To playing with the big boys
Algonquin's pioneering work in renewables -- an area on which very few utilities focused 20 years ago -- has begun to pay off, both in accolades (the company recently ranked No. 10 on the Corporate Knights Global Top 100 list of the most sustainable companies) and in new business opportunities.
In its 2019 annual report to shareholders, the company disclosed construction progress on over half of its 1.4GW pipeline of new renewable energy projects. This pipeline of projects is expected to nearly double Liberty Power's current renewable energy capacity in four to five years.
Compare that to NextEra Energy (NYSE:NEE), a US utility revered for its leadership in the renewable space, which announced a 12GW pipeline of renewable projects during its third-quarter 2019 earnings call. But NextEra's total revenue stood at a gigantic $19 billion by the end of 2019, while Algonquin's total revenue was merely $1.6 billion. Proportionate to each company's annual revenues, Algonquin boasts a larger pipeline of projects than NextEra's. And let's remember that Algonquin's revenue comes not only from its electricity business, but also from its water and gas operations. Relative to the revenue the company gets from its electrical generation capacity alone -- which it does not list separately in its financial statements -- Algonquin's pipeline of renewable projects is likely even larger.
And while future projects aren't guaranteed to reach fruition, Algonquin's pipeline looks pretty real. During its Q2 2020 earnings call, Algonquin announced a four-year agreement to develop 500MW of renewable energy projects to power Chevron's (NYSE:CVX) operations in several countries, with an expectation that Chevron may tap Algonquin for more clean generation projects down the road.
To more growth
Algonquin's large pipeline of renewable energy projects in relation to its size prompted an analyst on the company's Q2 2020 earnings call to ask whether the agreement with Chevron marked a departure from the company's traditional focus, and a transition to more of its activity as a developer of renewable energy projects.
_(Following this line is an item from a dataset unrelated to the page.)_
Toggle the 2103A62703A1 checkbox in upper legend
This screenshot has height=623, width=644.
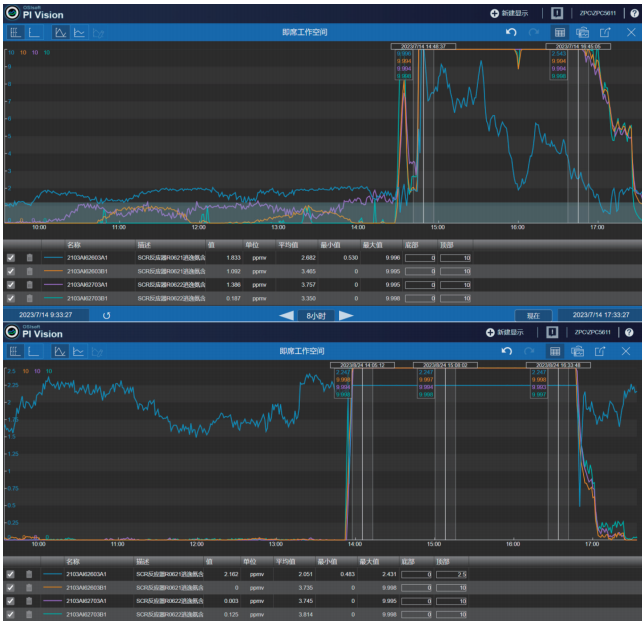(11, 284)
CEO Arun Banskota responded, "We are an acquisitive company," and explained that the company would like to preserve its current ratio of roughly 70% regulated utility-to-30% renewable business for the foreseeable future. Some back-of-the-envelope math tells us that if the company is doubling its renewable energy portfolio, it likely intends to acquire enough utility businesses to double that division's current size over the next four to five years as well. The company essentially said as much during its latest earnings call, citing recent acquisition anouncements for BELCO (Bermuda's electrical utility) and New York American Water.
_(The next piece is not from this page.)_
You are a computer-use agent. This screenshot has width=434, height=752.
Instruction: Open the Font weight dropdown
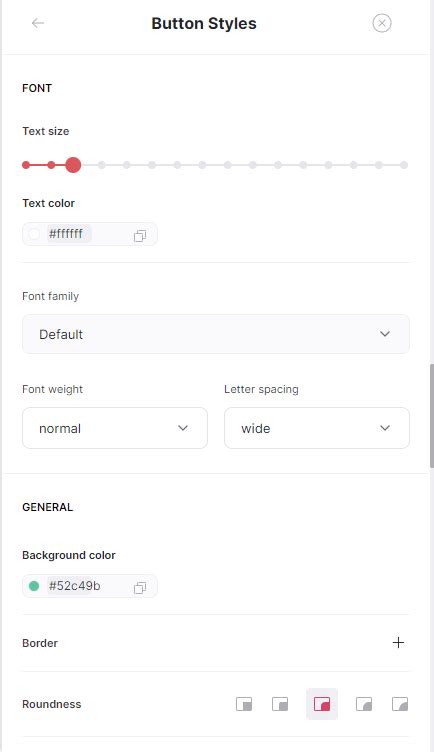(x=115, y=428)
As exciting as it is to see a business growing and succeeding in the market through its commitment to the environment, Algonquin's performance as a stock has been very respectable as well. It's delivered nearly 200% appreciation between 2017 and 2019 (pre-COVID), along with a strong recovery post-COVID, while it vastly outperformed its larger peers in the S&P 400 Utilities Index. And this strong performance does not include its enviable 4.5% dividend yield.
The bottom line
As demand for cleaner sources of energy grows across utilities and industrial customers in the coming years, Algonquin is well-positioned to deliver much-needed expertise alongside an excellent track record. And as the company continues to execute successful acquisitions, Algonquin looks like a stock that could continue to grow at or above its recent pace. Fools interested in a steady performer with a high dividend yield should pay attention to how Algonquin continues to grow its pipeline of renewables as an indicator of further overall growth to come.